There were financial problems for Trump while developing the Taj, as $500 million was spent at the casino and it wasn’t even with reference to opening. It took another $500 million to complete the project, which brought the entire debt at the casino to $820 million.
It eventually opened in April of 1990, however the financial problems had left Trump deep in debt and the Taj filed for Chapter 11 a year after opening.
According to The brand new York Times, in August of 1990, New Jersey regulators noted the “sheer volume of debt” on Trump’s holdings. The overall debt was $3.4 billion, which included $1.3 billion on three casinos and $832.5 million in loans personally guaranteed by Trump. Regulators said there has been “the possibility of an entire financial collapse of the Trump Organization.”
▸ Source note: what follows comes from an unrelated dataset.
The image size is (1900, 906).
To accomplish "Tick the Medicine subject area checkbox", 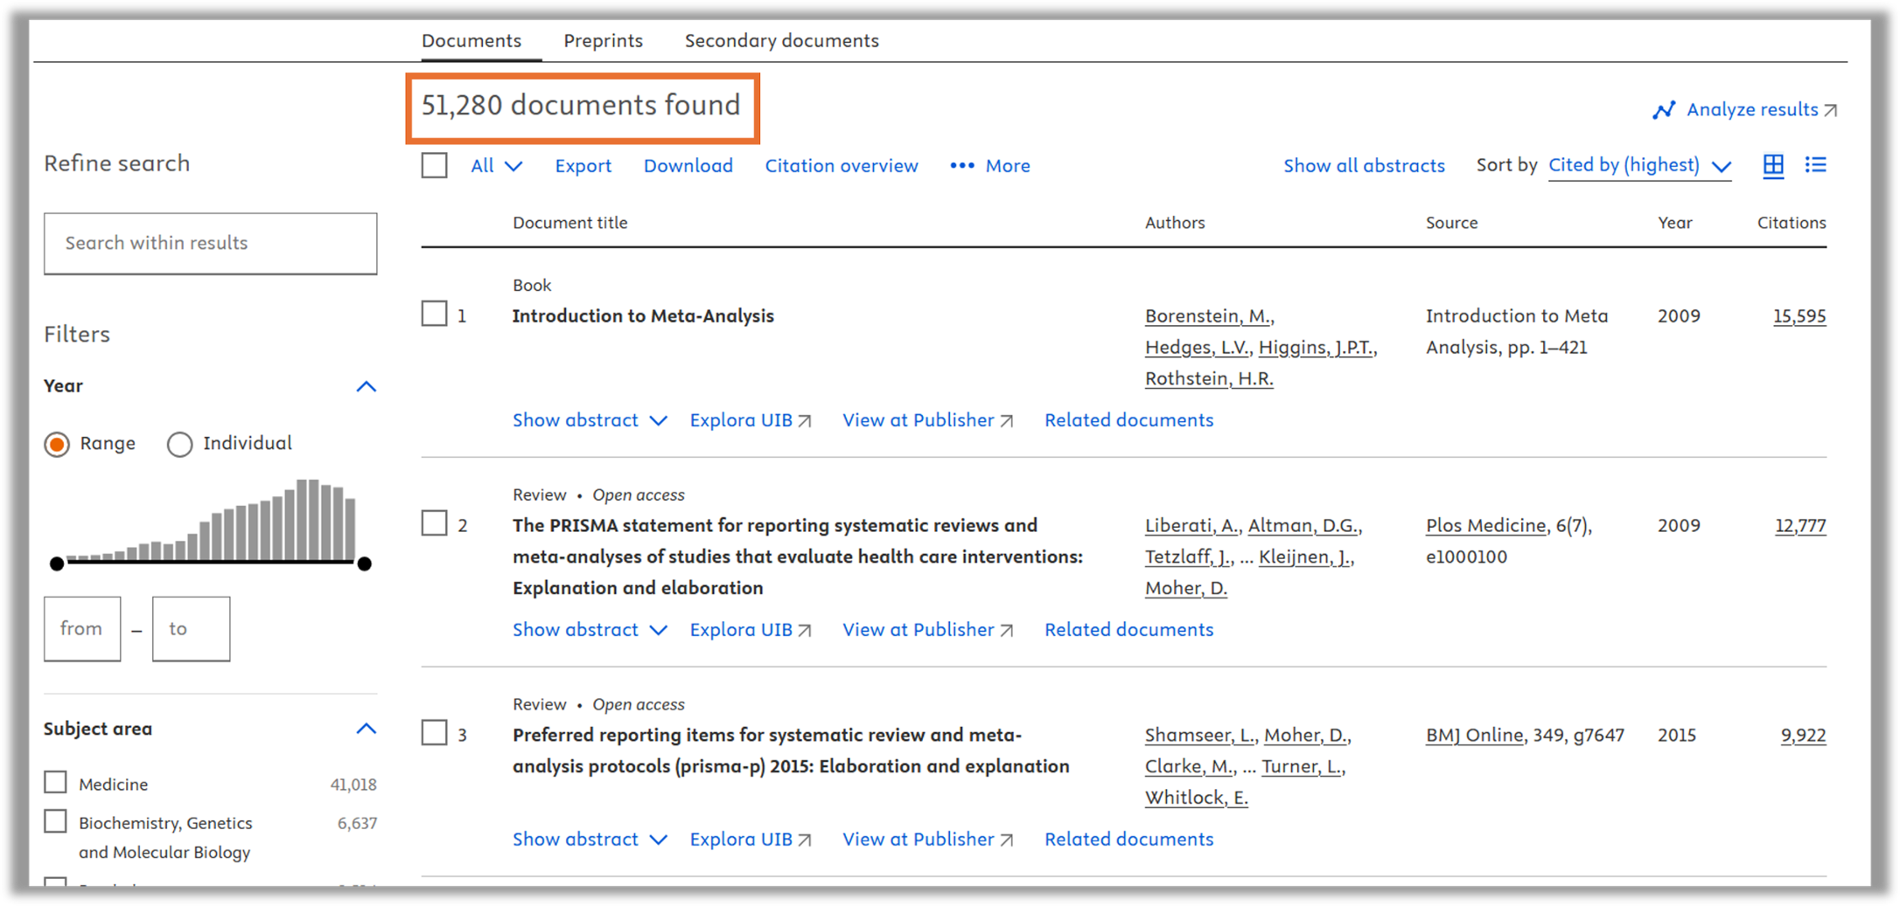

The result on the time was Trump losing half his interest in his casino business. He also needed to sell a personal yacht and plane to assist cover the losses.
Trump’s casino company itself, Trump Hotels and Casino Resorts Inc., filed for bankruptcy in 2004 with $1.8 billion in debt. This time Trump’s ownership was cut to twenty-eight percent. The corporate posted a loss annually it was public between 1995 and 2004.
It had become a penny stock.
After emerging from bankruptcy, the corporate was called Trump Entertainment Resorts. Trump’s stake was later reduced to simply 10 percent when the corporate filed for bankruptcy again in 2009 after losing $2 billion because the last bankruptcy.
Despite the failures, two brick-and-mortar casinos still have his name (Trump Castle is now the Golden Nugget). However, Trump Plaza, the primary casino he opened in Atlantic City, closed in 2014 and the Taj Mahal went through bankruptcy again and is now in Icahn’s portfolio, which finally completely burnt up Trump’s stake within the casino.
He now not had any control over the valuables he once called “the eighth wonder of the world.” Still, it was clear that his brand was still worth quite a bit in Atlantic City.
The real estate tycoon’s net worth is a subject of much debate. He claims it’s “in excess $10 billion,” while Forbes, well known as a pacesetter in net worth calculations, pegged it at $4.5 billion. Bloomberg estimated it at $2.9 billion.
An investor who once had $500,000 worth of stock in Trump’s Atlantic City casino business, told the NYT that “people underestimated Donald Trump’s ability to pillage the company.” Perhaps nobody will ever know needless to say how much overall wealth he was capable of squeeze out of Atlantic City and invest elsewhere, similar to nearby Manhattan.